No, they simply don't base their ethical views on theistic ideas. That doesn't mean that they are necessarily atheists, though certainly some are. They could be Deists, just for instance.
I did say "generally."
And you may claim all you like that this could never have happened.
And I would be right. Because as I've already noted, the Judeo-Christian ethic is now at least 2,000 years old and has been spread around the globe; its presence and influence is ubiquitous. Widows in India, for example, are no longer subject to Hindu Sati and thus made to self-immolate on the funereal pyres of their deceased husbands, and this is because of Christianity. There is no longer slave-trading, or ritual human sacrifice in all the various parts of the world, because of the spread of the Christian gospel. It was Christianity that led to the abolition of slavery in the West (and by extension, virtually everywhere else), not once, but twice! Indeed, slavery had been all but completely abolished in the Christian West during the Middle Ages, and it was only with the Renaissance and the subsequent Enlightenment, with its emphasis on a return to Classical thinking, that slavery was ever re-introduced into the West -- and in a far more egregious form than had existed in the Classical world.
It was only the Christian West that saw the formulation of knightly chivalric codes (along with 'Just War' theory), and of courtly love practices that regarded women as persons to be wooed rather than as merely objects to be taken and impregnated. It's not by accident that was only in the Christian West that feminist movements flourished and that women enjoy anything close to equality with men.
After suffering various stillbirths previously in other parts of the world, it was only in the Christian West that science not only survived but then thrived: where astrology grew into astronomy, alchemy developed into chemistry, and mathematics became the language of science by which we discover, understand, and measure the cosmos.

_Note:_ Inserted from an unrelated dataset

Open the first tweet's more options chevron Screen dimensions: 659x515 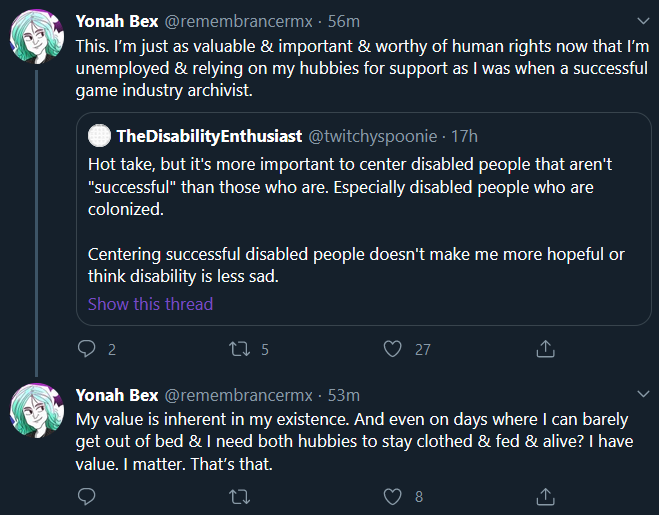click(x=643, y=21)
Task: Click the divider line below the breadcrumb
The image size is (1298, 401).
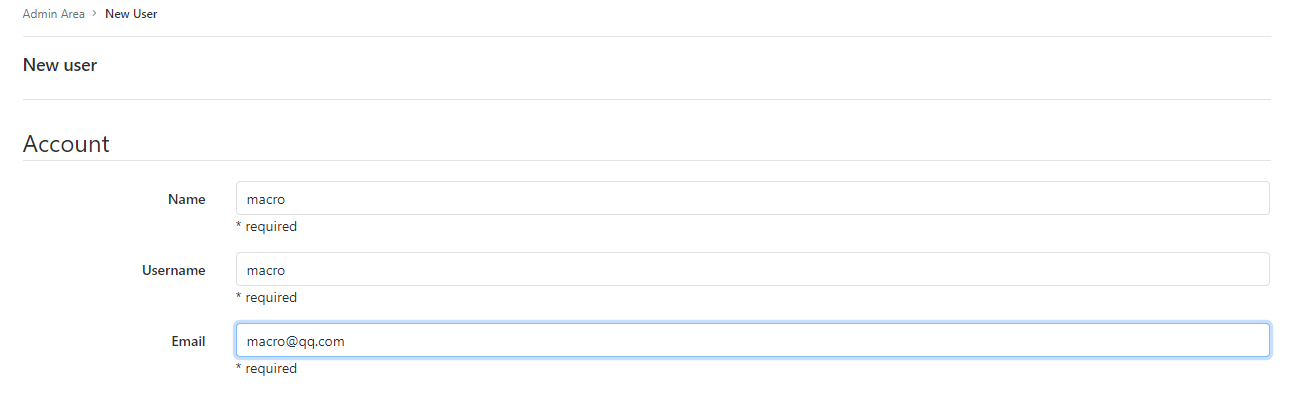Action: click(646, 37)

Suffice to say, I could on and on.
You are conjecturing as well.
No, my friend, I'm not. For the exact reasons I explicate above.
I'm sorry to inform you that this is true for the history of Judeo-Christian morality as well.
Come now, Mark. Are infants -- most often the female babies -- regularly left exposed on trash heaps and thus left to the tender mercies of the vermin and other scavengers that typically feed in such places? Similarly, are the elderly turned out of their homes and left to wander till they also die of exposure? These were common practices in the Greco-Roman world and in each case it was Christians that deliberately searched the garbage dumps and the wildernesses outside their cities in order to find and take in these infants and elderly to care for them.
Are women forbidden to speak in public to any males they're not related to except through a male with whom they are somehow embedded, like a father, husband, or even a son -- and without whom they are left completely voiceless (such as was the case with childless widows)? Wherever they are not so forbidden, it is in large part owing to Christianity and its influence.
Is it still the case that it's considered perfectly acceptable that the poor are more severely punished than are the wealthy, even if they're both guilty of the exact same crime? It was only with the propagation of the uniquely biblical teaching that ALL humanity is created in the image of God, whether rich or poor, male or female, Jew or Gentile, that in those nations that share a significant Christian heritage -- or have been sufficiently Westernized -- where all are regarded as equal under the law.
Again, suffice to say, I could go on and on.
Ah, and they ALSO share a significant influence from Hellenistic and Roman philosophy. It's not like modern "Christian" societies are only influenced by Christianity, as if this exists in a vacuum.